DLH : Ne croyez-vous pas que la fracture Nord-Sud apparue lors de la crise de la dette grecque se creuse encore un peu plus ?

P. P : « Elle va se creuser un peu plus dans la mesure où il y a une volonté de repli sur soi. Les sondages le montrent. Je ne suis pas sûr que l’Europe soit très populaire en ce moment et en plus elle n’a pas fait preuve de réactivité. La réunion qui est prévue le 4 mai visant à évoquer l’élaboration d’un vaccin donnera peut-être une image à même de renforcer l’efficience de l’Europe. Mais j’en doute un peu ».

DLH : Pensez-vous que la création d’un instrument de dette commun serait, comme le réclame l’Italie, une bonne solution ?

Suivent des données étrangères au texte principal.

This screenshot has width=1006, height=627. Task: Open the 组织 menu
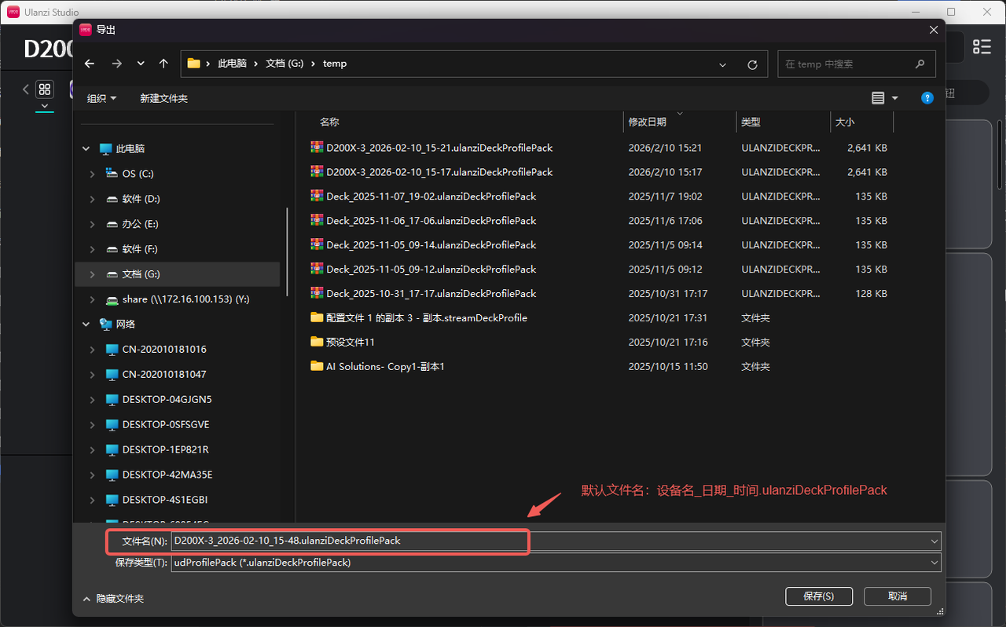pos(101,98)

P. P : « C’est une bonne solution d’autant que l’Italie est dans une situation bancaire catastrophique. C’est un véritable instrument de solidarité ».

DLH : Comment pourront-être amortis les coûts colossaux engendrés par la crise sanitaire ? Ne va-t-on pas vers une austérité massive ?

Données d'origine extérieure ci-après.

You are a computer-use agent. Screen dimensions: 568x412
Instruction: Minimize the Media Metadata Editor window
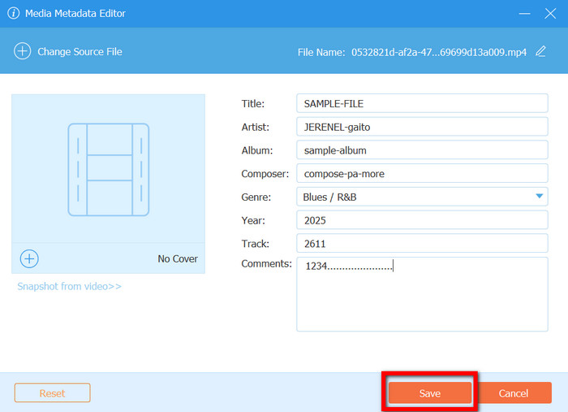(523, 14)
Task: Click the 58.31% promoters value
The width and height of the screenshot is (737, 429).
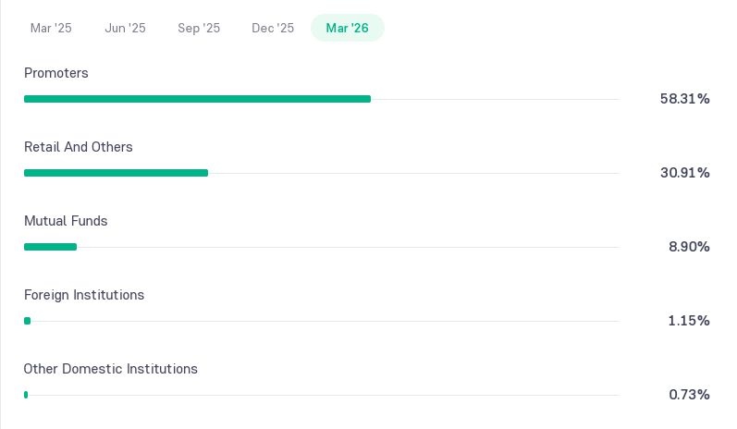Action: [x=685, y=99]
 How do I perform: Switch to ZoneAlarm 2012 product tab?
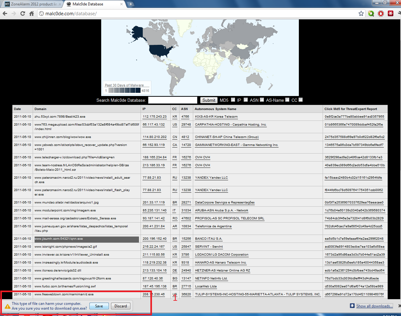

P. P : « Le problème est simple : que fait-on pour éviter une explosion des taux d’intérêt qui condamnerait tous les pays ? Faut-il créer des obligations de type « corona bonds » alors que tout le monde était opposé aux « euros bonds » au moment de la dette grecque ? L’Allemagne semble moins réticente. Il faut à tout prix un mécanisme de solidarité sinon on ne s’en sortira pas. Même en France, je ne sais pas comment on va faire avec le budget et l’explosion de la dette. Le « quoi qu’il en coûte » du président de la République aura à un moment donné des effets délétères sur la structuration et les finances publiques. On aurait mieux fait d’investir dans l’hôpital plutôt que d’avoir une facture multipliée par deux ou trois à la sortie. Finalement, on va payer quelque chose qu’on n’a pas voulu mettre en place avec des capacités suffisantes. Idem pour les masques, les tests… »

DLH : N’est-il pas nécessaire d’intégrer désormais la santé parmi les compétences de la Commission européenne ?

P. P : « D’autres virus apparaîtront. C’est inéluctable. Il faut qu’on se dote d’outils liés à de nouvelles compétences. Et se poser les bonnes questions : quelle construction voulons-nous et quelles compétences laissons nous à l’Europe ? Une compétence santé ? Oui. Un virus ne va pas s’arrêter aux frontières. La compétence santé, comme la compétence sécurité, est un élément déterminant d’une solidarité européenne assurée à 27 ».

DLH : Comment et jusqu’où l’Europe peut-elle se réinventer pour surmonter cette crise sans précédent ?

P. P : « Au sortir de la crise, les peuples ne seront pas en situation de réfléchir à une nouvelle constitution européenne. Les gouvernements doivent se poser la question d’une efficience de la gouvernance à 27. Il faut penser à des gouvernances par cercles, peut être avec des cercles par compétence. La situation de la Hongrie qui glisse vers une dictature est symptomatique d’une situation où dans l’Europe on constate des adhésions différentes. On peut réinventer mais il faudra être très pragmatique ».